Lotta ai tumori: come si comportano le cellule tumorali rispetto a quelle sane-1

Il più piccolo tumore identificabile con mezzi diagnostici è frutto di 30 divisioni cellulari per un totale di un miliardo di cellule e poco più di un centimetro di diametro. A partire da questa piccolissima massa, quando tutte le cellule proliferano, bastano altre dieci divisioni per raggiungere il chilogrammo di peso con effetti drammatici per l’individuo.

Le cellule cancerose infatti, al pari di quelle sane, si sviluppano grazie alla divisione cellulare, il meccanismo che consente la nascita e lo sviluppo dell’organismo a partire da una singola cellula che si duplica in trilioni di unità uguali alla prima. Quando nella lettura delle informazioni del Dna qualcosa si inceppa – avviene cioè una mutazione – si forma la cellula dannosa. L’organismo può distruggerla; in altri casi essa può sfuggire al controllo delle difese immunitarie ed esprimere tutte le sue devastanti potenzialità: la cellula tumorale cresce localmente distruggendo la sede che la ospita per poi entrare nel circolo ematico e/o linfatico e andare a formare nuovi tumori, le metastasi.

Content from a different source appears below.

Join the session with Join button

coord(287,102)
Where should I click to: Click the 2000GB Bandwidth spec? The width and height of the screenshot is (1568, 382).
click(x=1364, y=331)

La forza dei tumori infatti sta proprio nella loro capacità di crescere rapidamente: perché sono resistenti all’apoptosi (la morte cellulare programmata) e all’inibizione da contatto, ma hanno anche una velocità di riproduzione superiore a quella delle cellule normali. Paradossalmente però, proprio questo loro punto di forza costituisce anche il loro tallone di Achille in quanto le rende molto più vulnerabili rispetto alle cellule normali a radio e chemio-terapie.

Ecco perché la ricerca sul cancro si è concentrata a lungo proprio sulla definizione di tecniche in grado di arginare lo sviluppo delle masse tumorali. Oggi, oltre a intervenire chirurgicamente per rimuovere il tumore quando è localizzato, la medicina può utilizzare due armi: la radio e la chemio-terapia. Nel primo caso, le radiazioni ionizzanti sfruttando la capacità dei raggi di interagire col DNA limitano la capacità riproduttiva della cellula tumorale; la chemioterapia invece, agendo direttamente nella fase di divisione cellulare, risulta tanto più efficace quanto più il tumore è in fase di attiva proliferazione.

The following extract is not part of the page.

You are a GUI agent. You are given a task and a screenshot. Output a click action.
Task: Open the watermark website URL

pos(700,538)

Non agendo esclusivamente sulle cellule cancerose, i farmaci chemioterapici e la radioterapia presentano però numerosi effetti collaterali. La soluzione potrebbe arrivare da uno studio dei ricercatori dell’Università di Udine che hanno scoperto delle molecole, prodotte direttamente dall’organismo e quindi naturali, in grado di bloccare la proliferazione tumorale aggredendo solo le cellule malate. Se i risultati di questa ricerca venissero confermati, quella dei ricercatori friulani diventerebbe una valida alternativa a trattamenti efficaci ma estremamente debilitanti. Un ulteriore passo in avanti nella lotta al cancro, targato made in Italy.